Mandel Ngan | AFP | Getty Images

U.S. government debt yields rose Tuesday as investors digested the first day of Federal Reserve Chairman Jerome Powell's testimony to lawmakers about the state economic growth and employment in the United States.

The yield on the benchmark 10-year Treasury note was higher at around 1.585%, while the yield on the 30-year Treasury bond was also higher at around 2.05%. Bond yields rise as prices fall.

As part of the Fed chair's semiannual report, Powell told the House Financial Services Committee that the central bank is on track to continue bill purchases and repo operations into the second quarter. The Fed began the unusual purchases last autumn to help calm the short-term plumbing that runs the financial market's operating systems.

"Our expectation is that we will continue our bill purchases at least through—at least into the second quarter and continue repo operations at least through—into April," Powell said Tuesday.

"As the underlying level of reserves rises due to our bill purchases, the need for repo will decline," he added. "And sometime around the middle of the year we'll reach that level of ample reserves."

Markets were little changed earlier in the morning after the Fed released Powell's 61-page semiannual report ahead of Powell's oral testimony, where he discussed the current level of borrowing costs. The Fed attempts to maximize U.S. employment and keep prices stable through its adjustments to interest rates, which have remained near historic lows in recent years.

But Powell cautioned that low interest rates, while a positive for business borrowing, could undermine the central bank's ability to respond to an economic downturn in the future.

"This low interest rate environment may limit the ability of central banks to reduce policy interest rates enough to support the economy during a downturn," he said. He is also expected to field questions from the U.S. Senate on Wednesday.

The Fed chair also said in prepared remarks that the central bank is "closely monitoring" the coronavirus, its impact on China and the effect it could take on global growth. Powell added that the disease's ascent comes just as trade uncertainties have abated, though the U.S. economy appears "resilient" to global headwinds.

"As long as incoming information about the economy remains broadly consistent with this outlook, the current stance of monetary policy will likely remain appropriate," Powell said.

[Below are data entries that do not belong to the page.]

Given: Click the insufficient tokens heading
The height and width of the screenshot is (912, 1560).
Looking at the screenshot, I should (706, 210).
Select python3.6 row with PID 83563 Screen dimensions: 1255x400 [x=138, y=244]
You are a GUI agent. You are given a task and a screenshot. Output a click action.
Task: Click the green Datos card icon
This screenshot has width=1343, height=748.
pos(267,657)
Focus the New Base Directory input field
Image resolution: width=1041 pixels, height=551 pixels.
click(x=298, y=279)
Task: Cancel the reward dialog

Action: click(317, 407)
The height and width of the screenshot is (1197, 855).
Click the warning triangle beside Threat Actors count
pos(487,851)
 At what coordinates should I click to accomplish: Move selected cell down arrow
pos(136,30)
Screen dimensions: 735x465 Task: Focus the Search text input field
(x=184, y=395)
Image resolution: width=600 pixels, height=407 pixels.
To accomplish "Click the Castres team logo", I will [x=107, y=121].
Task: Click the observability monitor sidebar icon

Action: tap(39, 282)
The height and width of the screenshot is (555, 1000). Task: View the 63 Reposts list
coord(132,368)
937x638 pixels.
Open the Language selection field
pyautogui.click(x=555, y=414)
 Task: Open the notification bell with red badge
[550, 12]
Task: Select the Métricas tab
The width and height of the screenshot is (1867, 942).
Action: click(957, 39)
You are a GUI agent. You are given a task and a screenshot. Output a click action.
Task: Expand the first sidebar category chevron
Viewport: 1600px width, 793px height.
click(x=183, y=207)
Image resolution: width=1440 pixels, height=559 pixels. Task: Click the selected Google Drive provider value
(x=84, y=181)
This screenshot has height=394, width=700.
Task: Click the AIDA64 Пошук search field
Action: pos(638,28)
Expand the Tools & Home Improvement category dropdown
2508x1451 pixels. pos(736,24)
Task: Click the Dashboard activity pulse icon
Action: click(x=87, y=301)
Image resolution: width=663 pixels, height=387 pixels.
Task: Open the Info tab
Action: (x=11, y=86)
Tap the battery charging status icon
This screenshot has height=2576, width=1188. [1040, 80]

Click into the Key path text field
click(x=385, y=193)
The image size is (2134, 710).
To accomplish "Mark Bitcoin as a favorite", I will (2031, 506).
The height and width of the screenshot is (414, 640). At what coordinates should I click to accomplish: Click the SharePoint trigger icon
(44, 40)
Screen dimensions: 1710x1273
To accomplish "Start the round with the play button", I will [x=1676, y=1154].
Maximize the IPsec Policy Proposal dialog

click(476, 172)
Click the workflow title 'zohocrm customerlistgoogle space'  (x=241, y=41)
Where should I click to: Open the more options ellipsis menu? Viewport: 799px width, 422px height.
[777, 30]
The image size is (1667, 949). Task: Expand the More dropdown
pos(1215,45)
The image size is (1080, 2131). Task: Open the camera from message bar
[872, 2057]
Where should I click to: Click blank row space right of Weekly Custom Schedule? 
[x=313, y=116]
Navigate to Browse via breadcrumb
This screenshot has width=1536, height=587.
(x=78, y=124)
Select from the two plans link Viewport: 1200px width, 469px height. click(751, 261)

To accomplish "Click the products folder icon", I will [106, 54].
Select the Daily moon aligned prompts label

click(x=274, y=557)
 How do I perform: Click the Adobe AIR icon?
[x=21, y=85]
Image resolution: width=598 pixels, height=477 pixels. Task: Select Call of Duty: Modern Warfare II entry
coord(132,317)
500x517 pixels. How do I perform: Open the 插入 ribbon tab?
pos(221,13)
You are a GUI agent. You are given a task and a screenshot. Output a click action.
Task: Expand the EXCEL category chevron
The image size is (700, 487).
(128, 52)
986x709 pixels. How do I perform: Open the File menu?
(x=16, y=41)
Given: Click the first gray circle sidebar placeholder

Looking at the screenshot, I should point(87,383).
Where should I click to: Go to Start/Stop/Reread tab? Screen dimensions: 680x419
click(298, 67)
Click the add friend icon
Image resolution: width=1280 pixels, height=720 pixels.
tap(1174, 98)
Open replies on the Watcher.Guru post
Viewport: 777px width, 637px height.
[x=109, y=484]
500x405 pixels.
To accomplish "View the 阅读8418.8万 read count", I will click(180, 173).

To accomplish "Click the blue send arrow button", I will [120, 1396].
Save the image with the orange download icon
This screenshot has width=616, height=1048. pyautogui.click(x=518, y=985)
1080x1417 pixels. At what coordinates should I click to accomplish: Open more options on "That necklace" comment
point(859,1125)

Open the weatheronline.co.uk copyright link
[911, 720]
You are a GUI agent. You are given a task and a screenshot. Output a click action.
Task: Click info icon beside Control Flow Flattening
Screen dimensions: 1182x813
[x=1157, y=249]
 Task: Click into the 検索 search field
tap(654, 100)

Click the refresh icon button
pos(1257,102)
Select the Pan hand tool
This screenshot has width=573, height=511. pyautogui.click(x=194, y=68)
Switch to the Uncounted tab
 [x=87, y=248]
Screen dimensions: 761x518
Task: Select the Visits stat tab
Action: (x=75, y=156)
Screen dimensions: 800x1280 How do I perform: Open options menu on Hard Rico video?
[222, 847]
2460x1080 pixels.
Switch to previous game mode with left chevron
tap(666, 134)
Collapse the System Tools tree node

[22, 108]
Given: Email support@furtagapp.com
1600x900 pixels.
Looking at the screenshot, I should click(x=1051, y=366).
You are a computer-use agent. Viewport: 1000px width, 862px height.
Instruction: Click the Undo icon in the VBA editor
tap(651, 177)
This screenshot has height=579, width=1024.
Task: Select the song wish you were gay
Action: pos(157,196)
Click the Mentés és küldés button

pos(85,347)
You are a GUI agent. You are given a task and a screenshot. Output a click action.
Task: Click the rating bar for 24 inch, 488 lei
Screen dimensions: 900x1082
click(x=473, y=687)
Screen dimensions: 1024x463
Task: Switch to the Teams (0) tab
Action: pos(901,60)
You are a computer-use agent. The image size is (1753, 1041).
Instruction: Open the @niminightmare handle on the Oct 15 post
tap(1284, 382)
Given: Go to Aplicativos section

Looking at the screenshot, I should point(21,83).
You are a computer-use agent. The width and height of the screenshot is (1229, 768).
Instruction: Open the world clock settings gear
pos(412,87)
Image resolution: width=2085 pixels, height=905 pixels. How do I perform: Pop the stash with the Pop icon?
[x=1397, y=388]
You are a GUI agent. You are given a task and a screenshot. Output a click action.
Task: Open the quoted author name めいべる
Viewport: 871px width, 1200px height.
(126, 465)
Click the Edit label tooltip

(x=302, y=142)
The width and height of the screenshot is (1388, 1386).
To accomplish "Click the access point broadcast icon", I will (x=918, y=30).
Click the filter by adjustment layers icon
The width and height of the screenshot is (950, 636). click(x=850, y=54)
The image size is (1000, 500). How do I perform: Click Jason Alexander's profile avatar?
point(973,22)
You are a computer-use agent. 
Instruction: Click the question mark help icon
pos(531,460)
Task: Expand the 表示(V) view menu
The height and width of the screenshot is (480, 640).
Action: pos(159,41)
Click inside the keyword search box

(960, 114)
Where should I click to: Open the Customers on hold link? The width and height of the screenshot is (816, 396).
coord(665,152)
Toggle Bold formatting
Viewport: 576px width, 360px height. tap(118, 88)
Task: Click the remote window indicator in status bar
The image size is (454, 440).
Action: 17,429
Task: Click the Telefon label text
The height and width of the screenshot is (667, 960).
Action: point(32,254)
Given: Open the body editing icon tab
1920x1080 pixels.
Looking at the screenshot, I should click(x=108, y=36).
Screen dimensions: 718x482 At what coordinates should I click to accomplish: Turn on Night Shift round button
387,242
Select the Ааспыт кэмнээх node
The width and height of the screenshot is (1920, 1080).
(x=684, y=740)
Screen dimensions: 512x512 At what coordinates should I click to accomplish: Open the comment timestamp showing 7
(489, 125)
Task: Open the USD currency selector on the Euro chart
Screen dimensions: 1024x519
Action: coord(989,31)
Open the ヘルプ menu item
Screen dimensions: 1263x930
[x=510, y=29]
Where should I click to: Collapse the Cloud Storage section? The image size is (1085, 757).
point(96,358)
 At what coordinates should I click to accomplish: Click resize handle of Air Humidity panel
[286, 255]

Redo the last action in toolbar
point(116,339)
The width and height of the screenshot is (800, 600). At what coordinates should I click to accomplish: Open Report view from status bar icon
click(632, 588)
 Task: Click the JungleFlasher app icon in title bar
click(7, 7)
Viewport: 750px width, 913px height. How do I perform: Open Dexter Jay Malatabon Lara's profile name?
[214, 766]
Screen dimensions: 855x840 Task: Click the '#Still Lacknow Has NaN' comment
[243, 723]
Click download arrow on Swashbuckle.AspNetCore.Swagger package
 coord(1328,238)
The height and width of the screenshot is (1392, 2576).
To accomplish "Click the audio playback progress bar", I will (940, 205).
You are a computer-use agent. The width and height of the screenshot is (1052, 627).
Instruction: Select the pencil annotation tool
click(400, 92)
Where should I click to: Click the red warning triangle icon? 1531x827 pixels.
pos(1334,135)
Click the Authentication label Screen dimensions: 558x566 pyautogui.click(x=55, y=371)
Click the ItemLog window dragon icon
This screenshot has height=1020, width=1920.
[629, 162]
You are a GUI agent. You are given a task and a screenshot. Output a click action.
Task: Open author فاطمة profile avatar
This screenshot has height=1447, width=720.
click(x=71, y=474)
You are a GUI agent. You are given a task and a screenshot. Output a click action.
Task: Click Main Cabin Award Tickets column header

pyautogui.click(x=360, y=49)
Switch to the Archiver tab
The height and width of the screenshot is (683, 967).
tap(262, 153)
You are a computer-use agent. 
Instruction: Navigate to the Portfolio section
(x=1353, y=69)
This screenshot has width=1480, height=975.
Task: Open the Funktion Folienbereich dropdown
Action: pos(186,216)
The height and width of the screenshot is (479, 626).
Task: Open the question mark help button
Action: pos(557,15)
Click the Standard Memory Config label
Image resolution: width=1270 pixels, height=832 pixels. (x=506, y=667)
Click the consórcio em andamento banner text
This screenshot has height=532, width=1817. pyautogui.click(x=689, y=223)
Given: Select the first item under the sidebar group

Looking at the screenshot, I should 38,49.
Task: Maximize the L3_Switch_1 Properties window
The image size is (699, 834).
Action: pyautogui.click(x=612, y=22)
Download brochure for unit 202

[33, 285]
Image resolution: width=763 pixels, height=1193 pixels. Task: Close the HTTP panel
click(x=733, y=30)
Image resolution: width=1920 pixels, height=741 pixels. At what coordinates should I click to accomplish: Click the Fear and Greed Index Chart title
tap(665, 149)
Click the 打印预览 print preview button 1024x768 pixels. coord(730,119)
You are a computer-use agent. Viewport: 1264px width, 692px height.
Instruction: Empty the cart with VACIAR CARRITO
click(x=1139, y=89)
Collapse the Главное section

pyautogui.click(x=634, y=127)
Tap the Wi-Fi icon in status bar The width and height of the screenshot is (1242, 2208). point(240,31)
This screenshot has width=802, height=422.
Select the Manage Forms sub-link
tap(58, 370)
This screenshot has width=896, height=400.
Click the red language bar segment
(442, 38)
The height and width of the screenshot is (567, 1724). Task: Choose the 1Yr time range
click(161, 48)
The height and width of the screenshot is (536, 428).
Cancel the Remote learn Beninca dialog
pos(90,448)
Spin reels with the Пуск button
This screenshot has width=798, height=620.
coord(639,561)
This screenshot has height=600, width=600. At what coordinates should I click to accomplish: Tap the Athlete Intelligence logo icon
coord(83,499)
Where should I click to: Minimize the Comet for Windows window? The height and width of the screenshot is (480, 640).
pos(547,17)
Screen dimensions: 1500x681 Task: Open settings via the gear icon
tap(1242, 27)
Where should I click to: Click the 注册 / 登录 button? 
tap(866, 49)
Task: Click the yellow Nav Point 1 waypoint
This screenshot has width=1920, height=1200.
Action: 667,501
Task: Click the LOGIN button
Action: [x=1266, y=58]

Though most investors Tuesday morning didn't expect to hear Powell divert from the Fed's recent commentary about healthy growth and tame inflation, some wondered whether he would take the opportunity to go into detail on repo operations and the central bank's balance sheet.

"It's still an opportunity for a surprise, and given an expected perma-dovish Fed is one of the two pillars of this rally, we need to watch Powell's comments closely," wrote Tom Essaye, editor of the Sevens Report.

"If we are going to get a surprise from Powell, it's likely to come from one of two areas: The Repo operations and the Wuhan virus situation," he added. "If Powell implies that he thinks the repo operations are inflating equity prices, and as such need to end, the market will take that as a negative."

Investors also continued to monitor coronavirus developments and the potential economic fallout of China's fast-spreading disease. As of Monday night, China's National Health Commission reported that a total of 42,638 cases had been confirmed, with 1,016 deaths.

The World Health Organization (WHO) warned Monday that the spread of the deadly pneumonia-like virus among people who had not been to mainland China could be the "spark that becomes a bigger fire."